"I understood that raising my voice is not a bad thing."

2018 IAS
Luiza from Brazil

On a sunny morning, while having lunch in Pierson’s dining hall, after I smiled and greeted the cash lady, she arched her eyebrows and asked me where I was from. When I answered, she said that this clarified why I was loud and charismatic. I found it strange that my nationality explained who I am because in Brazil no one understands my personality. Throughout my life, I have lost count of the number of times that I cried after hearing that “I like to appear”. Little by little, I was losing my essence due to the barriers that I imposed on myself since everyone around me said these barriers were necessary. This lady made me notice how people at Yale see the world. I began to see that I do not need to be ashamed to express myself because I saw that everybody there was genuine. Finally, I understood that raising my voice is not a bad thing. I decided not to let other people tell me how I should behave to be accepted, because for the first time they truly liked me and I did not have to keep my true self concealed for this to happen. I became aware that people need someone to show them that these imaginary barriers prevent us from feeling complete.

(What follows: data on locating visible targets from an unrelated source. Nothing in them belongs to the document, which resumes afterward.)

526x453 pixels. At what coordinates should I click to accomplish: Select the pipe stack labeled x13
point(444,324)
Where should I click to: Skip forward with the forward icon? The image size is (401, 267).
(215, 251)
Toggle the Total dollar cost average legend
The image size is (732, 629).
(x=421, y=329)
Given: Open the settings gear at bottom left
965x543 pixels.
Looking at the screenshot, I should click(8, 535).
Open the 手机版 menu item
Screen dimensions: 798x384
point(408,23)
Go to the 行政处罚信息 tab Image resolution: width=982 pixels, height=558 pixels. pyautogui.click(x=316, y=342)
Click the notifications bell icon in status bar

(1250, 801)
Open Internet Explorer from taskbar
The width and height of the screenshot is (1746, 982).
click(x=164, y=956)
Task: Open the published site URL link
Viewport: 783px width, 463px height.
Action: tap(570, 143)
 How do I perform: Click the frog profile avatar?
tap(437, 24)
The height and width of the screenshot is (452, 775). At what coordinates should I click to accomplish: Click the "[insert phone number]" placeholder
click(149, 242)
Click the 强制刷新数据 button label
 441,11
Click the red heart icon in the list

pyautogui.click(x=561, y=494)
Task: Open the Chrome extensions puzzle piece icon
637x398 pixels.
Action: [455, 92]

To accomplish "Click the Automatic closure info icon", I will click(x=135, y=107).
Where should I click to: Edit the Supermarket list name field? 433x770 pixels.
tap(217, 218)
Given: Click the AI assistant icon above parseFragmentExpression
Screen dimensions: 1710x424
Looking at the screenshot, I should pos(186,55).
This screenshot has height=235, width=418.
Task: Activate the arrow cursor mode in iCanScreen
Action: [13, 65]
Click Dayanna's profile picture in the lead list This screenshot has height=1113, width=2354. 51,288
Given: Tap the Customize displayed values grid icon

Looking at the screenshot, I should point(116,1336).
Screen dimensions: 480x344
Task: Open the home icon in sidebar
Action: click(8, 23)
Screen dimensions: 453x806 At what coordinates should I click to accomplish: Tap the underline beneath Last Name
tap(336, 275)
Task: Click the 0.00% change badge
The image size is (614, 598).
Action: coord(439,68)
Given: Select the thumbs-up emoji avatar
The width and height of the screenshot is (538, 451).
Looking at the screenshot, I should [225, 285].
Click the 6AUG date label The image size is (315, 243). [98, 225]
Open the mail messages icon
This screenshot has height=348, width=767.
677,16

When I came back, I realized that my goal is to prove that we do not have to wear masks in order for people to like us. Having found my voice and having understood its power made me expand and start projects that would help others to do the same. On the last day of YYGS, when I finished packing I opened the cabinet and looked in the mirror. I started crying, but it was not because the program had come to an end, it was because I could see how much I had learned about myself in those two weeks. I understood that the only vision of me that should matter was mine, I should love who I am. For the first time, in a long time when I looked in the mirror, I was happy with what I was seeing. I was happy to be who I am.